The past eight weeks of my life flood my brain in a blur of miserable nothingness that I am unable to register in my weakened state.

I knew the risks of climbing Everest, but I was willing to take those risks. After all, there's risk in almost everything we do, right? Why not take those risks to do something amazing; to achieve my life-long dream of reaching the summit of the world. A dream stupid enough to get me to where I was now; dying on the side of a mountain.

Back home in Massachusetts, my life was plain and simple. Not that it was a bad life at all. In fact it was quite perfect. My husband, Josh, and I had grown up in the same small town so we knew each other's names and faces but never really talked till college. Both of us had enrolled in a local University, and ended up working together in the school's library.

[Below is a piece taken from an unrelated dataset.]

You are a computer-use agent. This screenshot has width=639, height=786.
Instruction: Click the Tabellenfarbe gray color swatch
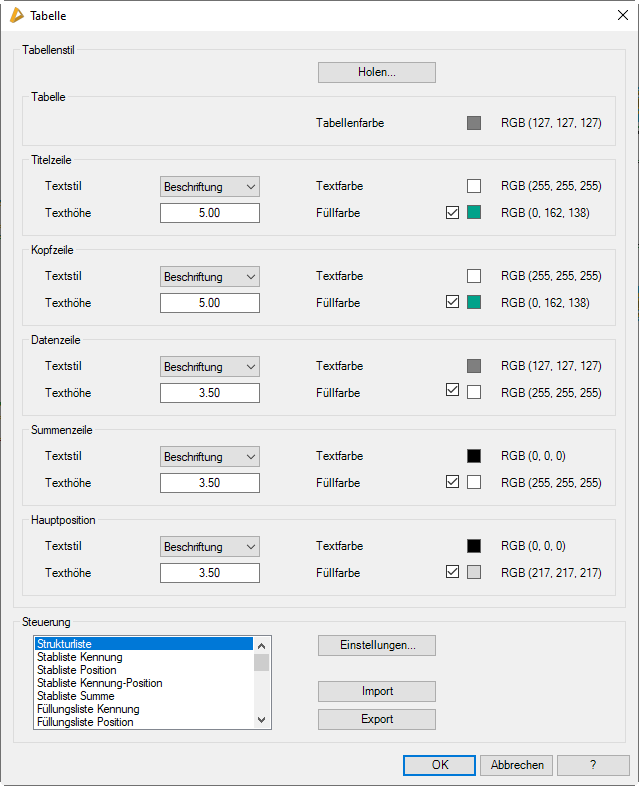click(474, 123)
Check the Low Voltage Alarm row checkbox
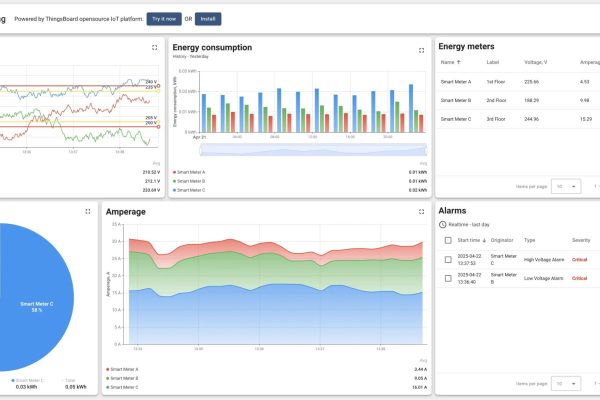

We pretty much hit it off when he saw me reading a book about Everest, which sparked hours of conversations about hiking and our dreams and goals. We were married 5 years later.

After college, we spent all of our time hiking. It's what we loved to do. Of course, we had jobs. Josh was a photographer despite the fact that he had a degree in physical education, and I ran a hiking blog even though I had gone to college to be a journalist. So really, we didn't have all that much money, but we were happy. We put all of our money, time and energy into hiking, and saved up for our biggest shared goal; to reach the Seven Summits.

However, that dream was short lived. After only summiting Mount Kosciuszko, the smallest of the Seven Summits, and two months before we were scheduled to leave for Mount Vinson, we discovered that we were going to be parents.

This changed our lives, and made us realize that we really had to get it together. So Josh put photography aside and applied as a gym teacher at a few different high schools till he was finally accepted and hired. I began working for a local journal company, which luckily wasn't much of a change from blogging, and this way I was actually getting paid. These changes didn't make us rich by any means, but it's what we had to do if we were to raise a kid. We couldn't live on dreams anymore.

At the time, changing our lives like this seemed like a real burden to us. Like all of our dreams had just been ripped out of our hands after a single doctor's appointment. However, the second we both held Cayden, we knew it was all worth it.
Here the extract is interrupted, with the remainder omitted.